Big questions about Henry V
One of the big questions we discussed about Henry V is whether Henry is a good king. It depends on how to define a “good king”. In my opinion, a good king is the one who brings welfare to his people. However, the play barely shows his domestic policies, so there might not be a clear answer in this dimension. The only hint I’ve got is from the chorus in the end, who says that the next king would lose France and make his England bleed. Perhaps it’s the unexpected consequence of Henry’s expedition which had probably exhausted English people and made them vulnerable to the conflicts afterwards. So I think, according to the text, Henry is mostly a successful military leader but not really a good king. If he is dealing with a over-populated country suffering from famines, then his expedition might be a wisely political conduct to remove the crisis. In this way, his “good” is only for England but not for its neighbors.
As an politically powerful figure, like many of them in contemporary time, Henry takes his own benefit as priority to some extent. In the film we watched in class, he has the same aggressive look whenever he listens to the French ambassador’s arrogant speech. It may indicate that Henry cares about his “face” more than even his “legal” right to inherit the throne of France.
The play involves a universal theme of how the decisions of powerful upper class have impacts on lower-class people’s lives. Henry’s decision of war kills many nobles appear in the list in act 4 scene 8. However, more people whose names aren’t worth mentioning have also sacrificed their lives for the King, as well as French soldiers. His old friends’ lives are mostly destroyed by the war. However he has made it, Pistol has survived the war but ends up losing everything but his scars. From my perspective, the play is questioning the class system through the king’s behaviors. He is the one at the highest point, so everything he does can be absolutely right. He can blame the people in lower class for unwilling to fight and then give them no actual advancement afterwards.

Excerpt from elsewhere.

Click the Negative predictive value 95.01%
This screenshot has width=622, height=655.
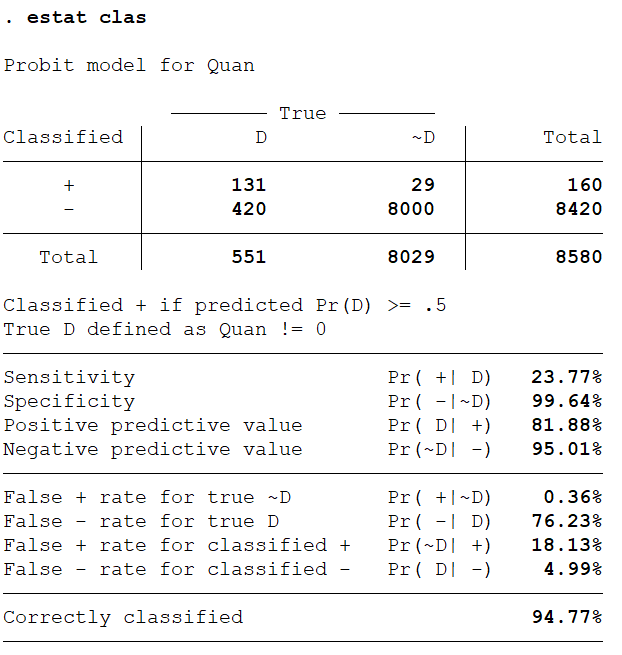tap(566, 450)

The gender division in the play also has overlaps with the class system. It is said that higher-class woman, like Kate, has no right to decide who she is marrying, while the hostess from the lower class can choose to marry Pistol but not Nym. Whichever cases, both women are in the subordinate position. In act five, when Henry is making proposal to Katherine, he uses the language of belonging--- “And Kate, when France is mine, and I am yours, then yours is France, and you are mine. ” Also, Nym and Pistol’s fight for the hostess ends in Pistol paying money back to Nym. I think it’s reasonable to ask whether the hostess really deserves more than the eight shilling cash.